Lions, witches, Narnia—nonsense!”
(Но доктор Пилюлькин испуган и зол, / Велит он от бешенства сделать укол. // «Клинический случай! Горячечный бред! / Ни львов, ни колдуний, ни Нарнии нет!»)
Like Pillgiver, many other citizens of Flower Town look on the outsider Reepicheep with mistrust and even fear, and the mouse’s Christian-ish mission turns out mostly unsuccessful. For example, the hyperintellectual Znaika, or Know-It-All, who stands on the opposite end of the spectrum of “knowing” from Neznaika, gets a defensive, almost violent reaction from Reepicheep when he claims that the mouse’s religion amounts to mere “symbols, metaphors, and suchlike signs / for a certain Truth—be it Serpent or Lion…” (No doubt, the serpent reference didn’t help to quell the mouse’s anger.)
So it skeptically goes with most of the other townsfolk, whose names I had great fun translating:
- Syrup and Doughnut fear that, if Reepicheep is “such a hothead,” surely “the Lion—that fierce, muscle-bound beast— / will rip our fat little bodies apart!” (Сиропчик и Пончик).
- Screwhead and Groovetongue ignore the chattering mouse and his “petty concerns” so that they can get back to doing their real work (Винтик и Шпунтик).
- The artsy trio Stringpluck, Tubesqueeze, and Floret-the-Scribbler find little of value in the mouse’s religion, since after all, “where’s the freedom of self-expression?” (Гусля, Тюбик, и Цветик-поэт).
Only one of the town’s citizens converts on the spot: the aptly named—but aren’t they all?—Hustler-Bustler (Торопыжка). He quickly becomes a “fledgling zealot,” calls one of his fellow shorties a “vessel of sin,” shreds to bits a book of poems by Floret, and fights with Maybe-So, “that waffling dolt” (Авоська). Surely, this was not the sort of conversion that Reepicheep had been hoping for. (But it does hit the historical mark, doesn’t it?)
Skepticism and irony may dominate in the poem up until this point, but as so often happens in Kibirov’s theological poetry, sincerity has the last word. Just when all hope seems to have been lost for Reepicheep and his evangelical mission, the voice of the poet steps in and addresses the hero, Neznaika, directly. He’s the town’s last chance. Though we never see or hear from him, the final couplet of the poem suggests that Neznaika’s naïve simplicity may offer the community a path toward salvation. And lucky for me, in translating those last two lines, I stumbled upon a slant rhyme that gave me the solution for what to call him in English:
But you, at least, my poor Ignoramus,
now don’t be smart—listen up, save us!
(Но ты-то, хоть ты-то, мой бедный Незнайка, / Давай-ка не умничай, слушай давай-ка!)

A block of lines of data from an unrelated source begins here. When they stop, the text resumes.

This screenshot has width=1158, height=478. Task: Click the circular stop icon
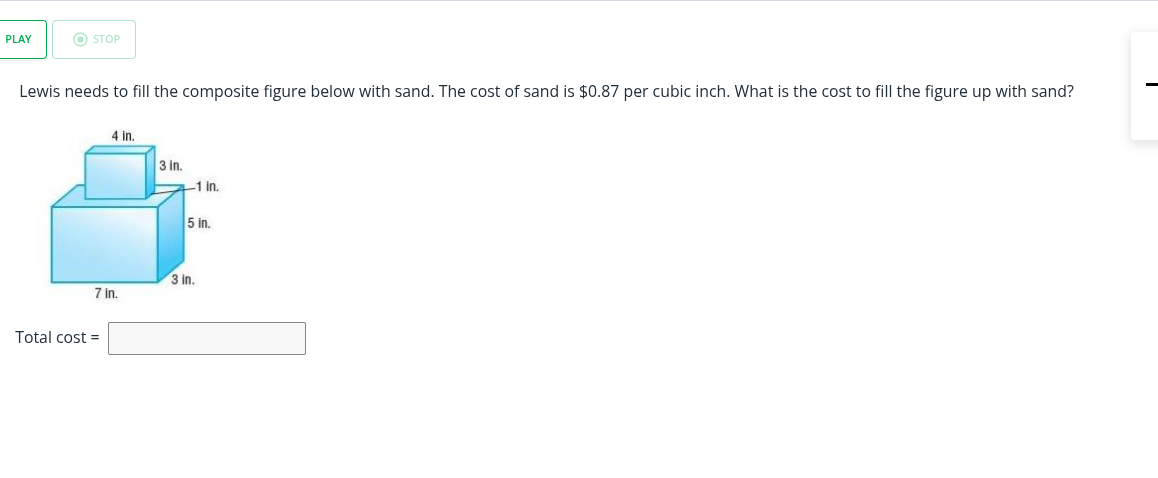[x=81, y=39]
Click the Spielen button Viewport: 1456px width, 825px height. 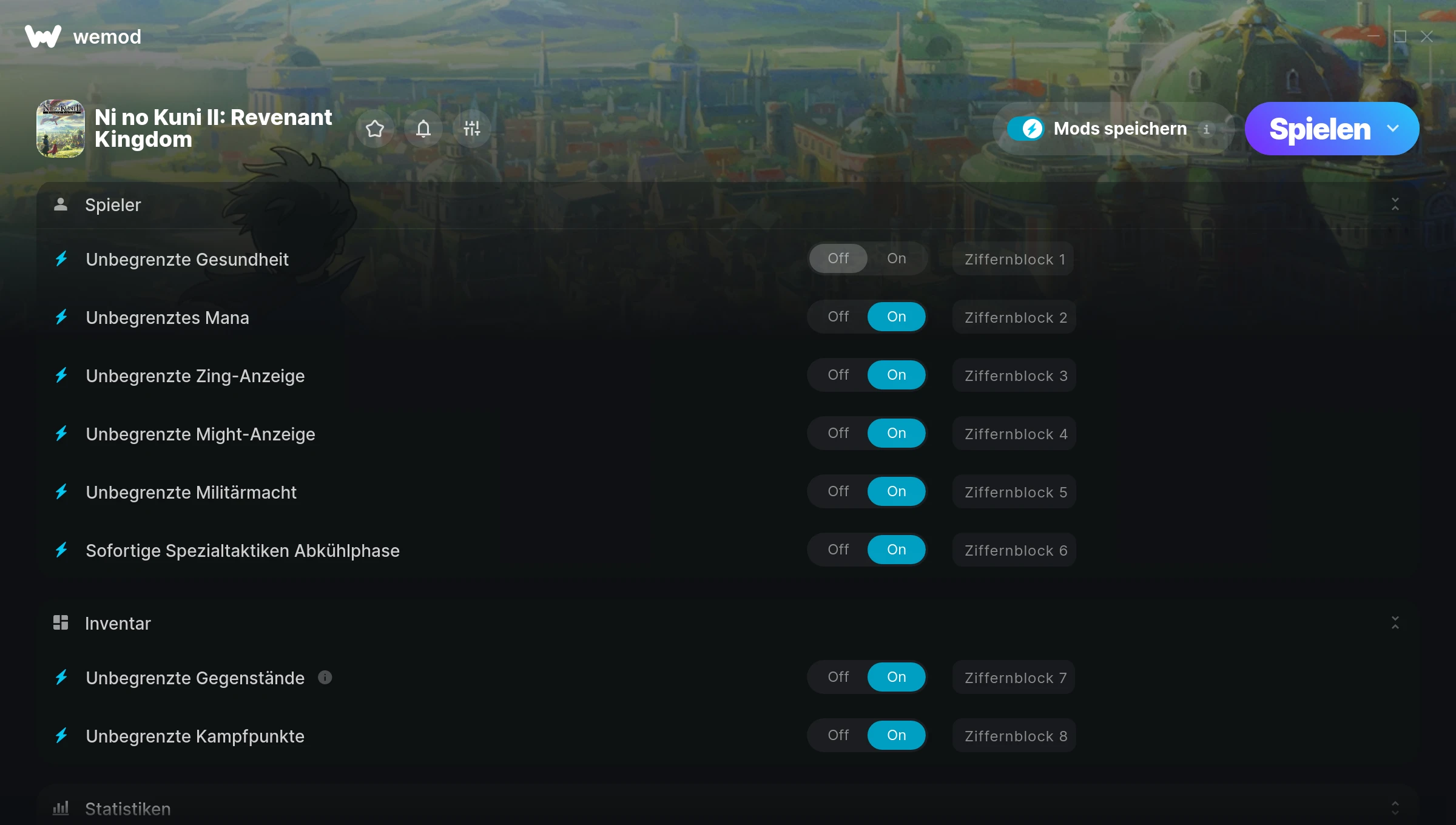1320,129
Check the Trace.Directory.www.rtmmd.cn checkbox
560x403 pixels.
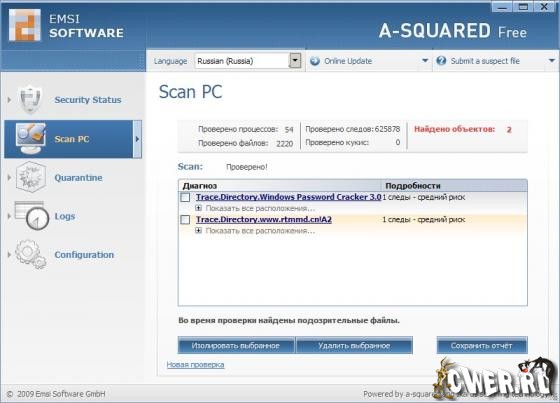coord(185,219)
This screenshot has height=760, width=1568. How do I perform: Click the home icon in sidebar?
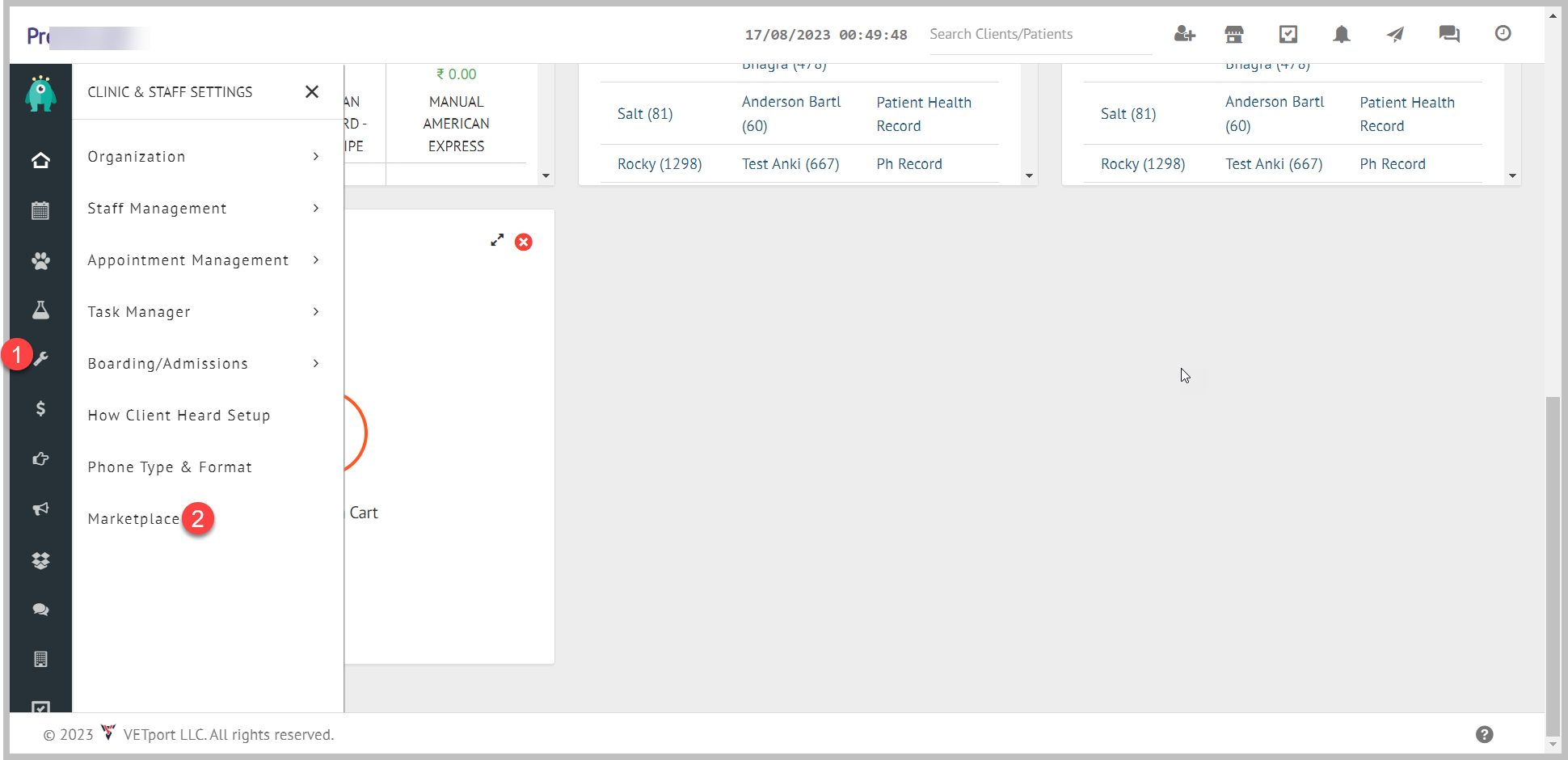[40, 160]
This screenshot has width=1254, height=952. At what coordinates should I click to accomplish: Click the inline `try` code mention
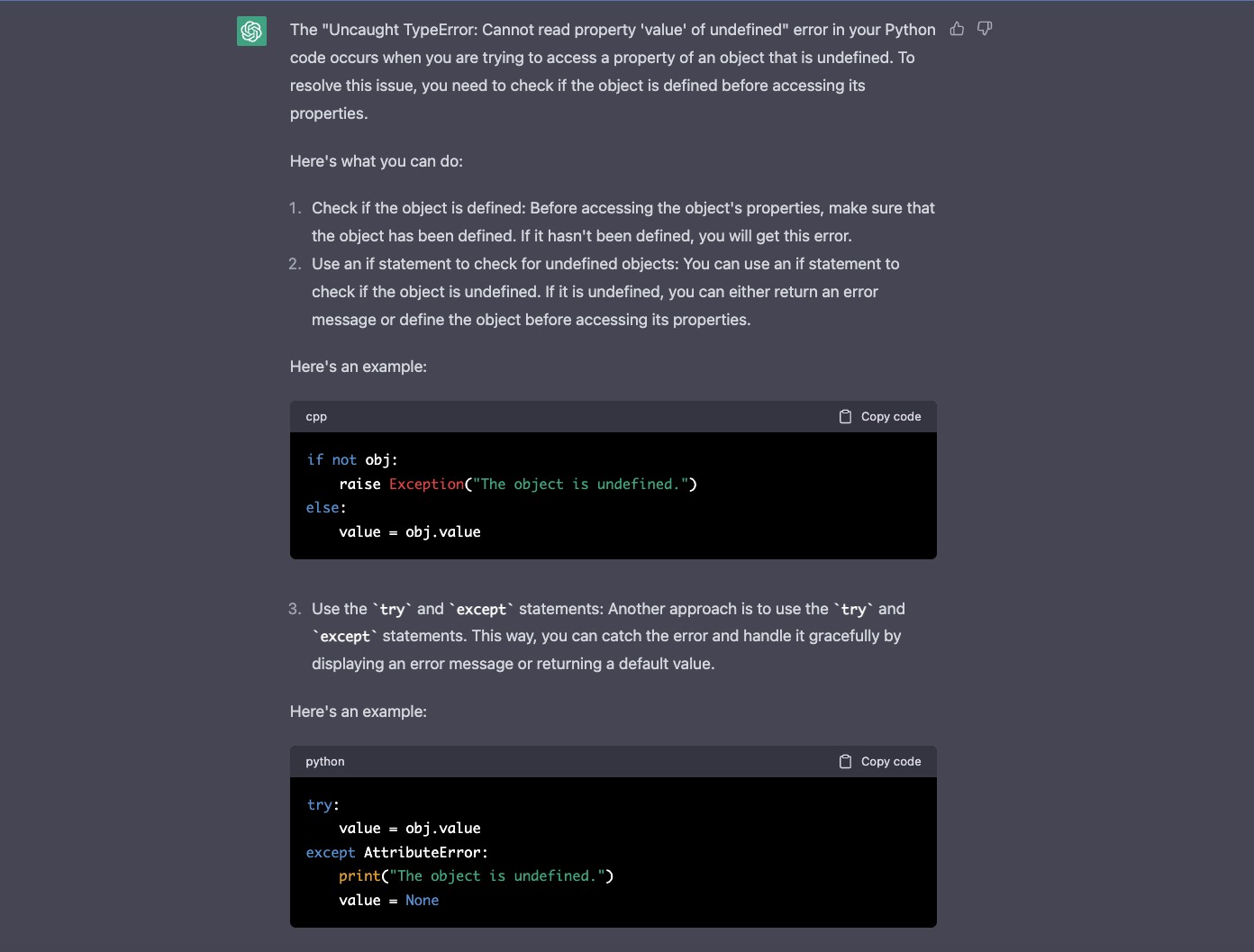(x=392, y=609)
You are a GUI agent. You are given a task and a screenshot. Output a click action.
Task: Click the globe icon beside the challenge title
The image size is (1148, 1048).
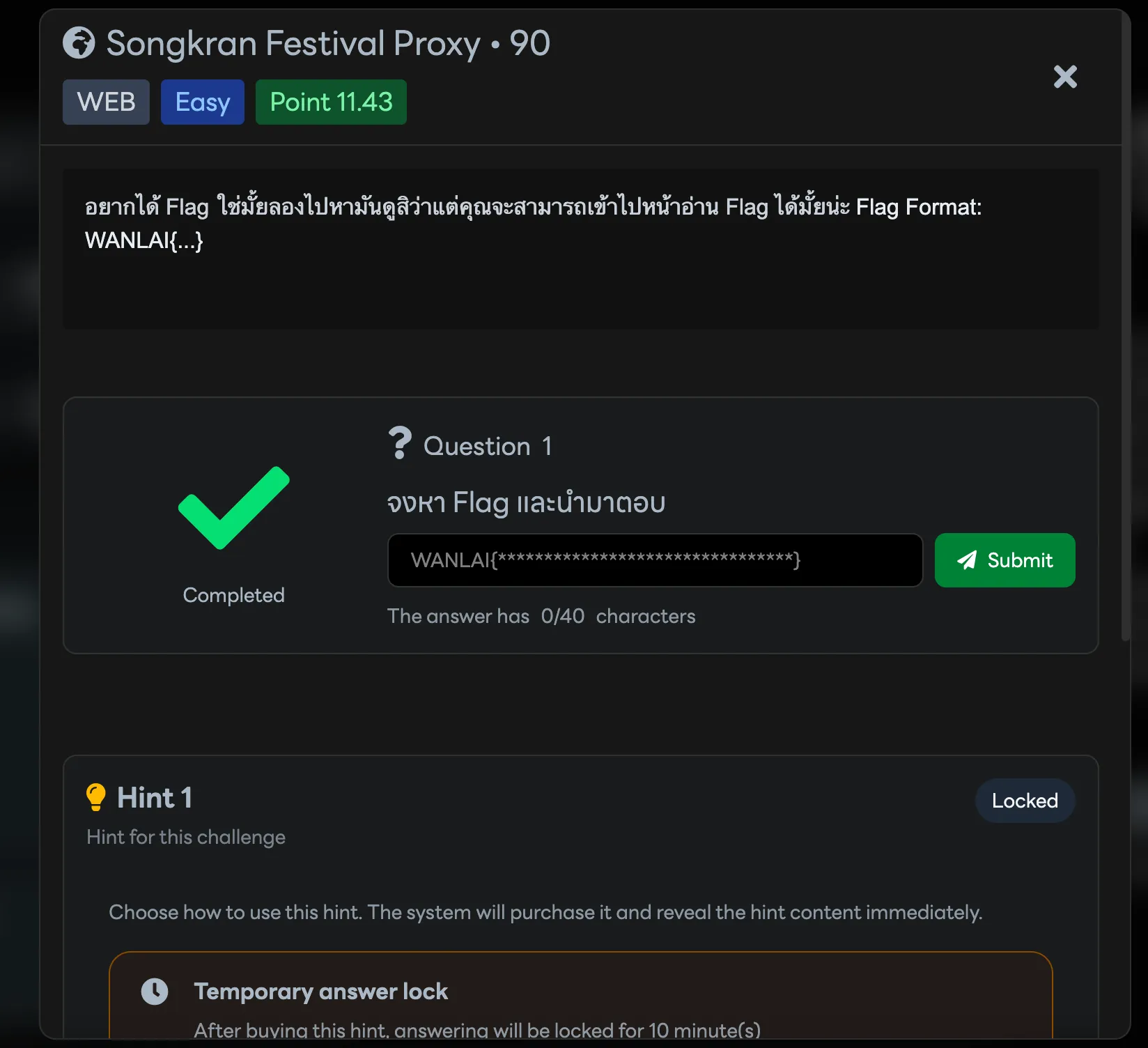(79, 43)
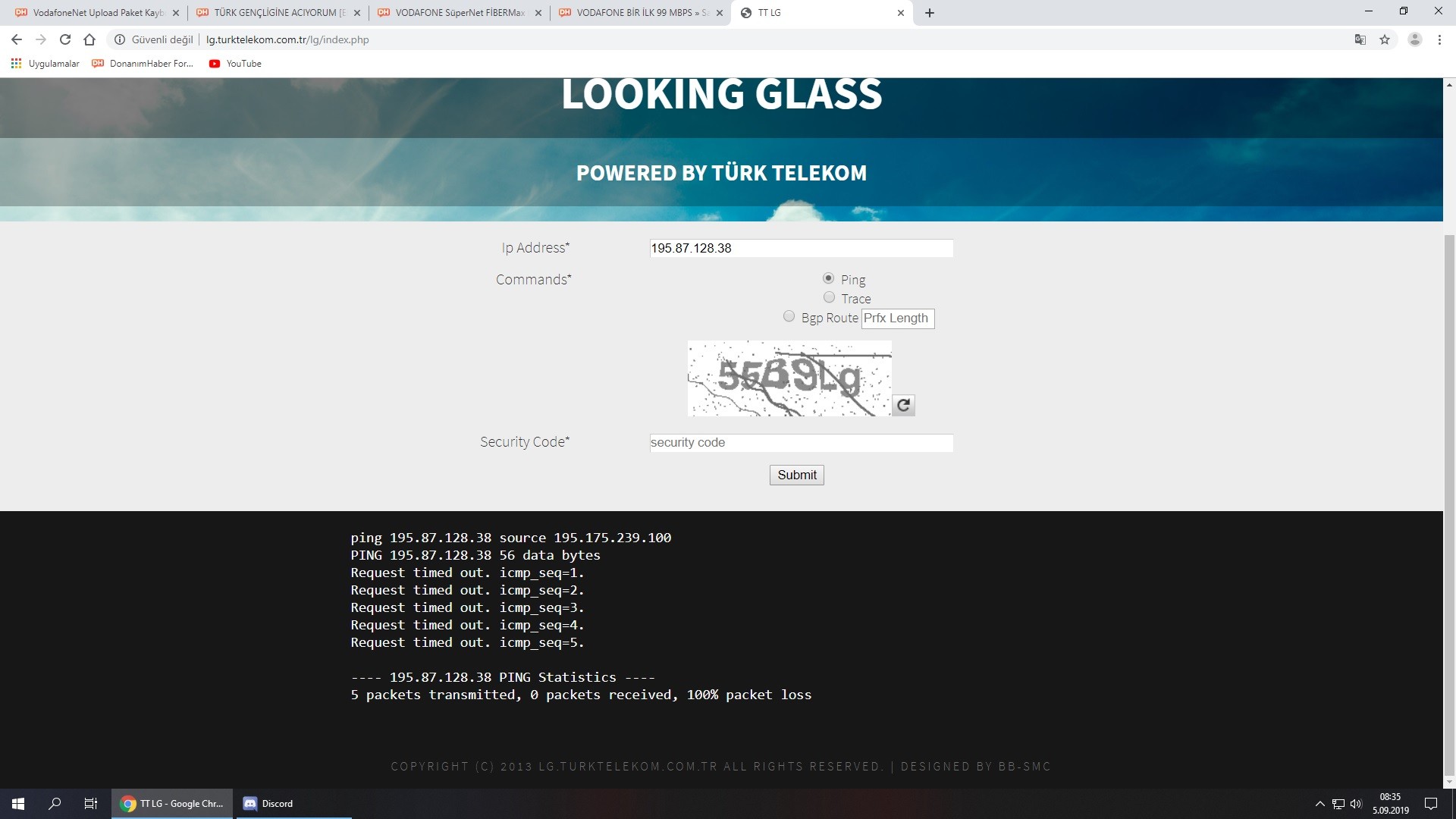
Task: Click the bookmark star icon in address bar
Action: click(x=1384, y=39)
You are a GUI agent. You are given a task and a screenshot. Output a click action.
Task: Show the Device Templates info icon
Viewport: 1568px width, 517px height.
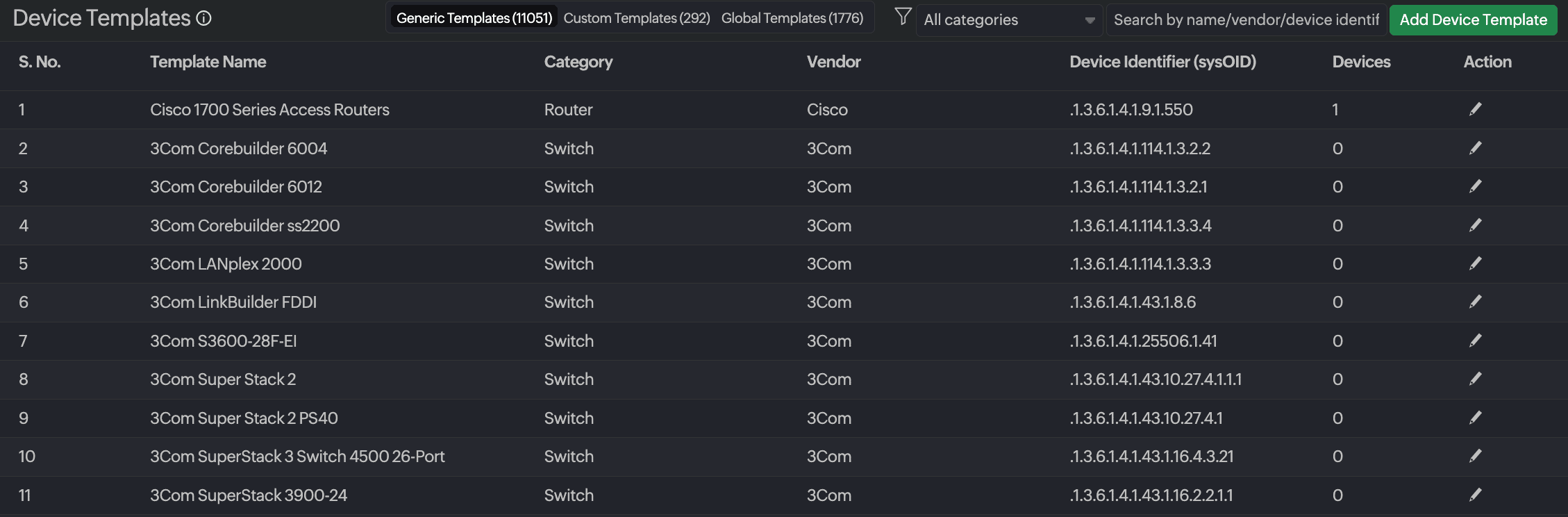203,19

While I admire Wettlin’s translations of Nosov’s stories, especially the playful tone she maintains, and while I might have borrowed her clever solutions for those characters who appear in Kibirov’s poem (in her text, Dr. Pillman, Doono, Bendum, Twistum, et al.), I found it much more satisfying to strike out afresh. Sure, some American kids may not know the word “ignoramus,” but isn’t it fun to say? I certainly think so. And how things are said must always be the key criterion when translating a poem. Plus, I love the irony inherent in the rhyme: salvation by someone who knows not a thing.
Come to think of it, that falls right in line with the Russian tradition of the holy fool! I doubt that is a coincidence: Kibirov is always trickier than he seems at first blush.